All three expose the same Transcription handle, the same TranscriptionRequest, and return the same TranscriptionResult shape.

Overview

TranscriptionRequest carries either a URL (audio_url) or a local path (via from_file). The result bundles the raw text, timestamped segments, and detected language along with the usual timing / cost / metadata block.

fal.ai (remote)

from blazen import Transcription, TranscriptionRequest, FalOptions

transcriber = Transcription.fal(options=FalOptions(api_key="fal-..."))

result = await transcriber.transcribe(TranscriptionRequest(
    audio_url="https://example.com/interview.mp3",
    language="en",
    diarize=True,
))

print(result.text)
for seg in result.segments:
    speaker = seg.speaker or "unknown"
    print(f"[{seg.start_seconds:.2f}-{seg.end_seconds:.2f}] {speaker}: {seg.text}")
import { Transcription } from "blazen";

const transcriber = Transcription.fal({ apiKey: "fal-..." });

const result = await transcriber.transcribe({
  audioUrl: "https://example.com/interview.mp3",
  language: "en",
  diarize: true,
});

console.log(result.text);
for (const seg of result.segments) {
  console.log(`[${seg.startSeconds}-${seg.endSeconds}]`, seg.speaker ?? "unknown", seg.text);
}
use blazen_llm::compute::{Transcription, TranscriptionRequest};
use blazen_llm::providers::fal::FalProvider;

let fal = FalProvider::new(std::env::var("FAL_KEY")?);

let result = fal
    .transcribe(
        TranscriptionRequest::new("https://example.com/interview.mp3")
            .with_language("en")
            .with_diarize(true),
    )
    .await?;

println!("{}", result.text);
for seg in &result.segments {
    println!("[{:.2}-{:.2}] {}", seg.start_seconds, seg.end_seconds, seg.text);
}

Candle Whisper (local, pure-Rust)

The Candle backend lives in the blazen-audio-stt crate and runs Whisper through candle-transformers — no C++ dependency, no whisper.cpp build.
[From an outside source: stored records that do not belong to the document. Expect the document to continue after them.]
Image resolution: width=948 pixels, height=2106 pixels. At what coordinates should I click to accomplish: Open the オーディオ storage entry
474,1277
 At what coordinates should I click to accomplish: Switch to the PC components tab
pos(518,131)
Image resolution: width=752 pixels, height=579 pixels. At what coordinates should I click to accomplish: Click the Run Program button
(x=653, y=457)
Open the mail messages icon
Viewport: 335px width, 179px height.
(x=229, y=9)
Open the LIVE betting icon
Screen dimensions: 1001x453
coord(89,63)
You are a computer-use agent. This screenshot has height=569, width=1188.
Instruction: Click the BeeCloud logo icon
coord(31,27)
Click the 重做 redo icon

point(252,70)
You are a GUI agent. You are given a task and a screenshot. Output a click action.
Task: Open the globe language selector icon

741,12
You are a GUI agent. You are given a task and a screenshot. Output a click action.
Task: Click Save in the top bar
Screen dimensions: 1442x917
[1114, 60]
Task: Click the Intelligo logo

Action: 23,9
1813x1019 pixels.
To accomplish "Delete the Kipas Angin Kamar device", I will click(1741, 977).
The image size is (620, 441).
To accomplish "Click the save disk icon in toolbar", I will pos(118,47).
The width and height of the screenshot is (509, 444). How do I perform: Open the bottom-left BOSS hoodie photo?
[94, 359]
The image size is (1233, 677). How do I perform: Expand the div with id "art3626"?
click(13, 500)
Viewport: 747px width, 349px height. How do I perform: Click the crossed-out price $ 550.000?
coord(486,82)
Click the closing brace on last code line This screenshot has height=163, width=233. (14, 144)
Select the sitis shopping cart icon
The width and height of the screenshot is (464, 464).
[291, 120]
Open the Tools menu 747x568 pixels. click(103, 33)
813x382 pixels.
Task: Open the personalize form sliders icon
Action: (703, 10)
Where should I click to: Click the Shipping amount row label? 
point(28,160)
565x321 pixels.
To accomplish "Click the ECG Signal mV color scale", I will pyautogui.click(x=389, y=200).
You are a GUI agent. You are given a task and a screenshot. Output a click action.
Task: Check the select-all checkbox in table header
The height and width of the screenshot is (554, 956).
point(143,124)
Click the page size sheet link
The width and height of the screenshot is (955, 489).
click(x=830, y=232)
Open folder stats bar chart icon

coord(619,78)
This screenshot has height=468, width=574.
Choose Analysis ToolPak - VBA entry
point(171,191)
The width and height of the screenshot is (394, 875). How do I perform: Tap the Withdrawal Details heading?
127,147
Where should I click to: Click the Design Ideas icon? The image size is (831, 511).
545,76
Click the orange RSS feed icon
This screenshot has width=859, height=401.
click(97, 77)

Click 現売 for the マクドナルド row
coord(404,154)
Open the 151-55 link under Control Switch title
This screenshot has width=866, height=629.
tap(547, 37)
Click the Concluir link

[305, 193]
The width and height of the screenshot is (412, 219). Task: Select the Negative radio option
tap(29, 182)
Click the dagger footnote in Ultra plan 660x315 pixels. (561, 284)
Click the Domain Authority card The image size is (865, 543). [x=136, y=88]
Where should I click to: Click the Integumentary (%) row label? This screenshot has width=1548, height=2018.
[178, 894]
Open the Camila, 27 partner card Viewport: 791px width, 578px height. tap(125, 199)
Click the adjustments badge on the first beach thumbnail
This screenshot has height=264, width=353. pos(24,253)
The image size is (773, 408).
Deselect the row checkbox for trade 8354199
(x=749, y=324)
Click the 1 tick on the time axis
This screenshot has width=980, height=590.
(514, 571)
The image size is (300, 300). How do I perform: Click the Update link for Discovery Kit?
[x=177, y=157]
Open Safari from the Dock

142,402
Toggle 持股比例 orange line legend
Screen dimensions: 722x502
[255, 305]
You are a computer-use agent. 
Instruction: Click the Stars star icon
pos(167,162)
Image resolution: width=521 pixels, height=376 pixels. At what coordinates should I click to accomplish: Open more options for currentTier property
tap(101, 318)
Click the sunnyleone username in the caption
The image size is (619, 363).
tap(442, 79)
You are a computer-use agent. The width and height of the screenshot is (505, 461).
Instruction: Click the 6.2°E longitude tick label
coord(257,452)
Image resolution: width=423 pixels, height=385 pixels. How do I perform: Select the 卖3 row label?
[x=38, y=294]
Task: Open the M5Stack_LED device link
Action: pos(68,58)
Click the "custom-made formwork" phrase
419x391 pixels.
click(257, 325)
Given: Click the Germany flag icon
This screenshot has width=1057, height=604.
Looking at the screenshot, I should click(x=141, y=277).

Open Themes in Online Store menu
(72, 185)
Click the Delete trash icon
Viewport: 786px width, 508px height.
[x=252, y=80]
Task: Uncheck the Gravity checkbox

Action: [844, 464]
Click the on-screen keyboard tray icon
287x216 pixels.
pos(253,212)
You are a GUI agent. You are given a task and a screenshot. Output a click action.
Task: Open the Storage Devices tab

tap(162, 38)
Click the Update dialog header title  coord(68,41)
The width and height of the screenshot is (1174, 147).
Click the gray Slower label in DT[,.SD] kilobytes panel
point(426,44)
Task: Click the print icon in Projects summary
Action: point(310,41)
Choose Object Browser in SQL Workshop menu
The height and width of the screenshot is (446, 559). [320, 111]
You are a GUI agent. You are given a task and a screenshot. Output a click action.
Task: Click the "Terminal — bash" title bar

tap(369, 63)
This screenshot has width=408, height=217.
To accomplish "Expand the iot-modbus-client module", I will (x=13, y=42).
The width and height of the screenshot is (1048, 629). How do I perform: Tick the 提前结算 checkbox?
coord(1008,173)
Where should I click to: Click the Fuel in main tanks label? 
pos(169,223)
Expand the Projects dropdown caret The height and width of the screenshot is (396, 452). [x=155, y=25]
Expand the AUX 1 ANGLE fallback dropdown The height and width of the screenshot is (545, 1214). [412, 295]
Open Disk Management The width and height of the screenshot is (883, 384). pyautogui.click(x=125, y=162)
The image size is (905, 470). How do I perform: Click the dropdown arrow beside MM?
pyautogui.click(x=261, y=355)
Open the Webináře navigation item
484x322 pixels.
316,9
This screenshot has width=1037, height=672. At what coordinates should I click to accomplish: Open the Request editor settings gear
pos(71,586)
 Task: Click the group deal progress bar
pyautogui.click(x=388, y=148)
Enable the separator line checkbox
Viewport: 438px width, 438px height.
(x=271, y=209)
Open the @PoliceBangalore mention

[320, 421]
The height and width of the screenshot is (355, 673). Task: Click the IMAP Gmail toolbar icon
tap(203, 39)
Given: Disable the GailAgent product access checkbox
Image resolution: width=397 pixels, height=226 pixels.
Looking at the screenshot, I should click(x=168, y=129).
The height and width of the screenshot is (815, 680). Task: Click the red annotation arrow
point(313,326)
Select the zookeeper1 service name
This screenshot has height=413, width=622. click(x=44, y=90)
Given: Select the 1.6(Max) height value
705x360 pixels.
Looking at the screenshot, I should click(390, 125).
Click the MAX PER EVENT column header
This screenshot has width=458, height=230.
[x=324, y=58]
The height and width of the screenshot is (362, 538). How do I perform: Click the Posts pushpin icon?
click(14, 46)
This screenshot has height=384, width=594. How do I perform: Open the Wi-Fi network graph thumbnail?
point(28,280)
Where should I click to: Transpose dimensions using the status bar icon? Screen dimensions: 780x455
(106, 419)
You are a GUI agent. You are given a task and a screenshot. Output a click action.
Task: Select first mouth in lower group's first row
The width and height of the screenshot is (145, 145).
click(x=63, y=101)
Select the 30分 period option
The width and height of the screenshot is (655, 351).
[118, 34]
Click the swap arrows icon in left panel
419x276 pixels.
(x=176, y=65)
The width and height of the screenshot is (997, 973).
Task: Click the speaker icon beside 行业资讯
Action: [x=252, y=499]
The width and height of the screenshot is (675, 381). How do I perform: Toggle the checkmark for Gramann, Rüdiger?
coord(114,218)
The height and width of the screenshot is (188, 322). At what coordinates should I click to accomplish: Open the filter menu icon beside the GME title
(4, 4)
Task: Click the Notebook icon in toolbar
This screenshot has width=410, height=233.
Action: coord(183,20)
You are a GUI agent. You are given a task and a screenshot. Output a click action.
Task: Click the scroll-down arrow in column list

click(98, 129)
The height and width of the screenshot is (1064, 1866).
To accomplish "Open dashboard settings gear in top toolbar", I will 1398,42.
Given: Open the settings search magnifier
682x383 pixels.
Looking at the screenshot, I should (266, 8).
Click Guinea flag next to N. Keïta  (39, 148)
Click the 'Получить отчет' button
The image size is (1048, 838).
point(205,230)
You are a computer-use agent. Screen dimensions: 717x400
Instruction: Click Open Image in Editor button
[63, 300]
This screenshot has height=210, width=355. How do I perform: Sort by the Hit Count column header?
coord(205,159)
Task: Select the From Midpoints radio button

It’s the recommended choice for environments where the C++ binding is unwanted (cross-compilation targets that hate cmake, wasm32-wasi, locked-down build sandboxes, or simply a smaller native footprint).

Two backends are exposed from blazen-audio-stt:

  • CandleWhisperBackend — one-shot file transcription, mirrors the whisper.cpp ergonomics.
  • WhisperStreamingBackend — the same Candle decoder fronted by Silero VAD and a sliding-window chunker, for live microphone / long-form audio.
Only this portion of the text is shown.